IRC bot written in Perl, free software

Infobot is a Perl IRC bot, first written in 1995 by Kevin Lenzo. The bot's main goal was to remember URLs and associate them with a descriptive name, so whenever someone needed a specific URL they could ask the bot. For that reason, the first Infobot, running in #macintosh on the EFnet IRC network, had the nickname 'url'.

Although the main project is now inactive, many forks from the original program were made, some of which are still active. Most of these forks carry extra features, such as googling a phrase given through the chat and saying the results of the query as messages directly in the chat.

== Operation ==
The Infobot works by a method of factoids.
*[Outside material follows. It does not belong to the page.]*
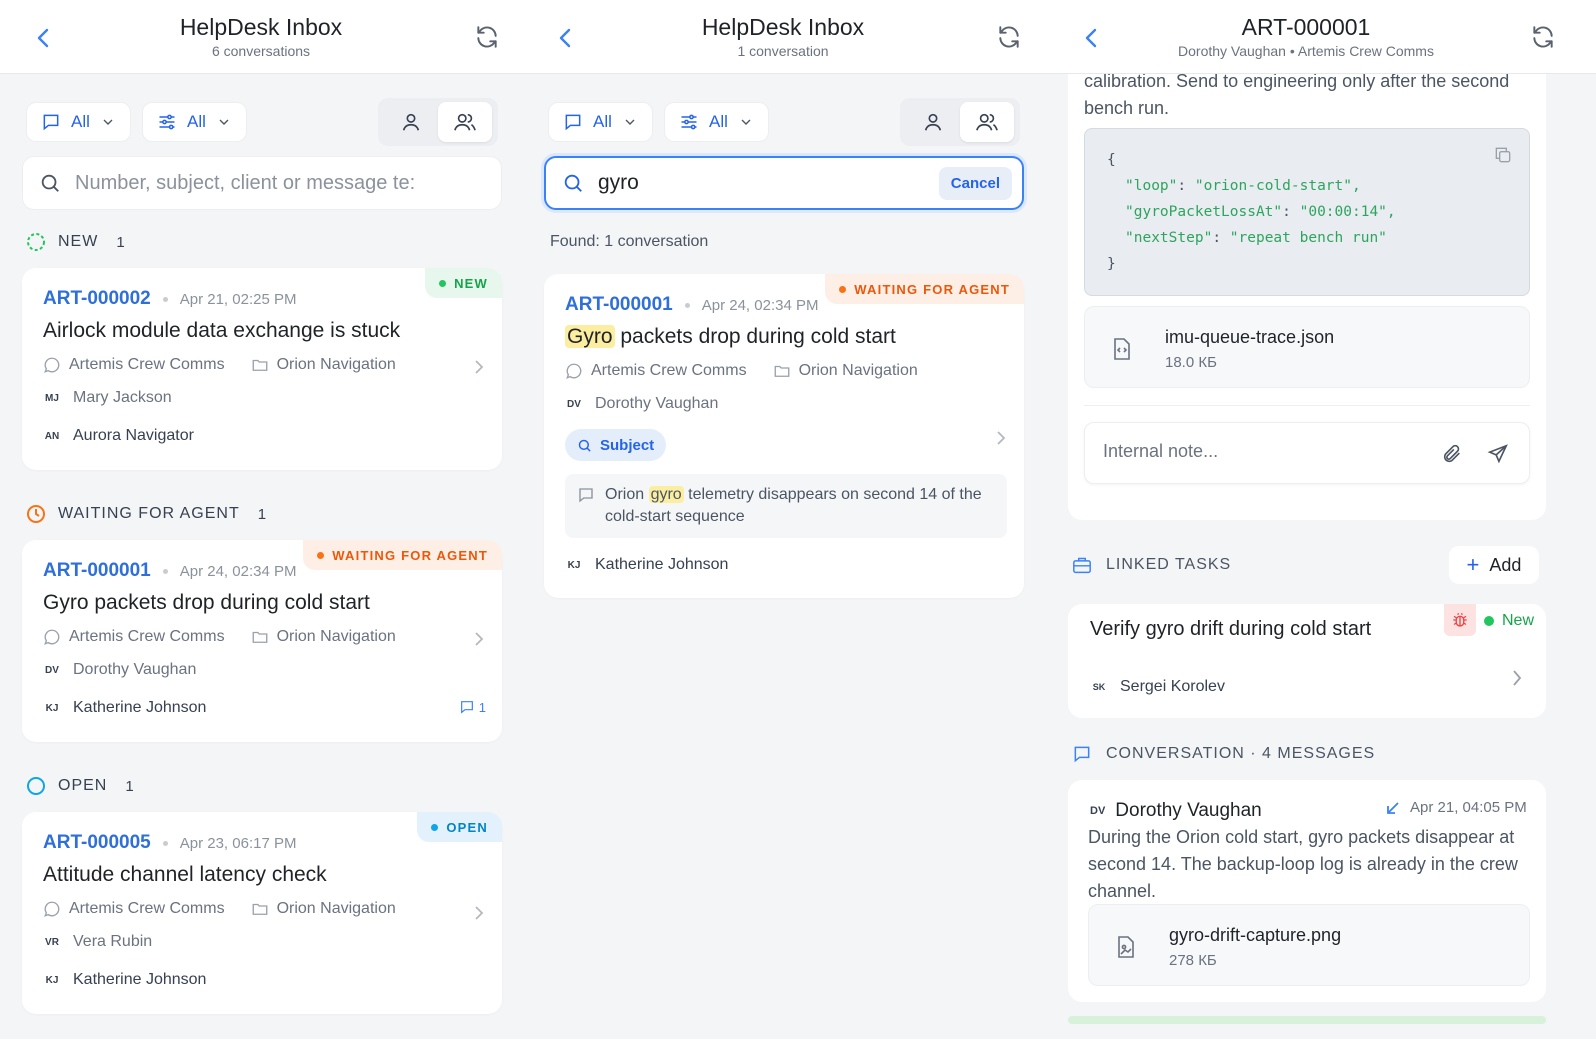 The image size is (1596, 1039). I want to click on linked-tasks-header: LINKED TASKS, so click(1152, 565).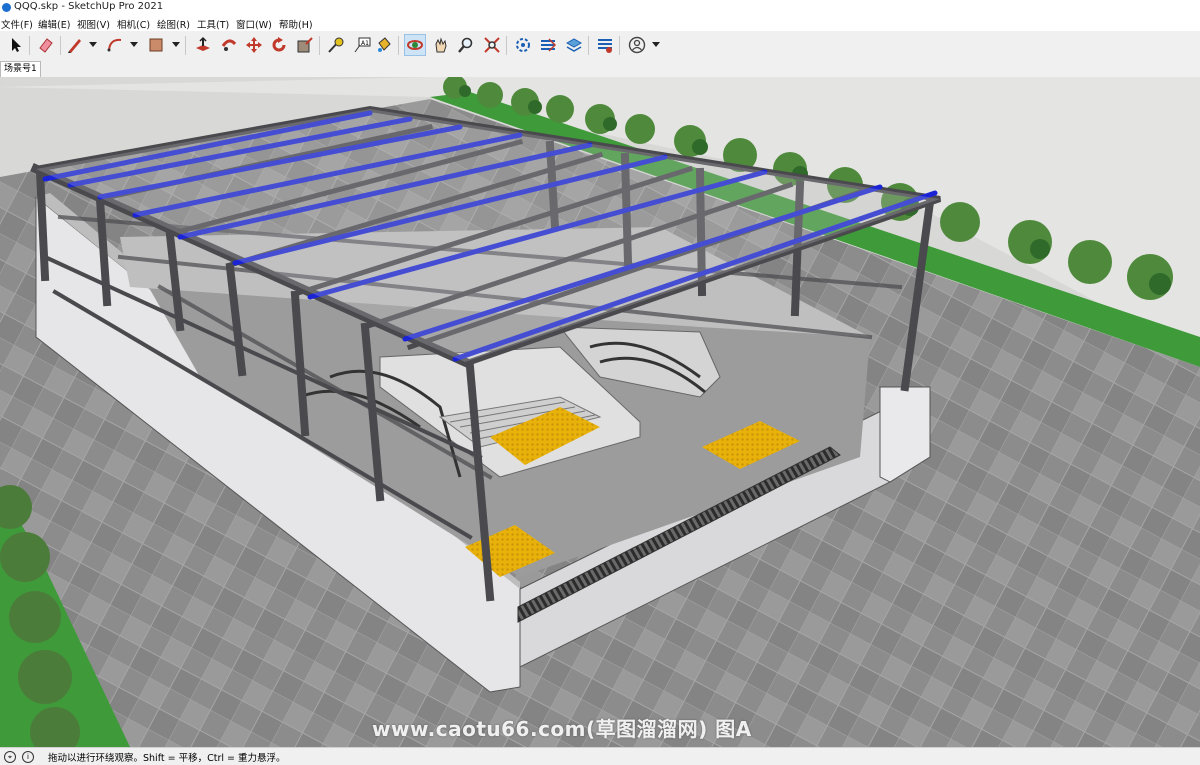 The height and width of the screenshot is (765, 1200). What do you see at coordinates (600, 8) in the screenshot?
I see `title-bar: QQQ.skp - SketchUp Pro 2021` at bounding box center [600, 8].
It stores information in its database by connecting a phrase with its definition, usually an informative short line. It records its information by constantly listening to the chat (which is configurable). It states its factoids when it recognizes a question in the chat. For example:

 <someone> wikipedia is https://www.wikipedia.org/

The Infobot at this point silently remembers the statement.

 <someone> wikipedia?
 <infobot> somebody said wikipedia is https://www.wikipedia.org/

Because of its ability to store statements and re-state them with ease, many IRC channel operators use an Infobot to store information such as the channel rules so they could easily give them to newcomers to the channel.

Using its automated replies, Infobots are also often used as an entertainment bot, giving humorous replies to certain queries. For example, to prevent the Infobot from saying 'X is Y', the key word '<REPLY>' is used, to have this effect:

 <someone> dumb bot is <REPLY>stupid human
 <someone> infobot: what's up?
 <infobot> huh?
 <someone> dumb bot
 <infobot> stupid human

== Derived bot projects ==
Infobots running the original Infobot code have become less popular on IRC now, mostly because of the inactivity of the original project. Newer Infobots have additional features. Most of them involve connecting to websites. For example, some bots have a 'weather' module. So someone can ask the Infobot the weather at a certain address, and the Infobot will connect to a weather site and report the up-to-date weather on the chat. Infobots are also useful as calculators, and in currency conversions, word definitions, and many other things which one would otherwise have to open a site for.

A notable fork was blootbot by Tim Riker. In 2008 it was merged back with the original infobot. The resulting code is now maintained under the original infobot name by Riker. It uses an SQL back-end such as MySQL, PGSQL, or SQLite to store factoids.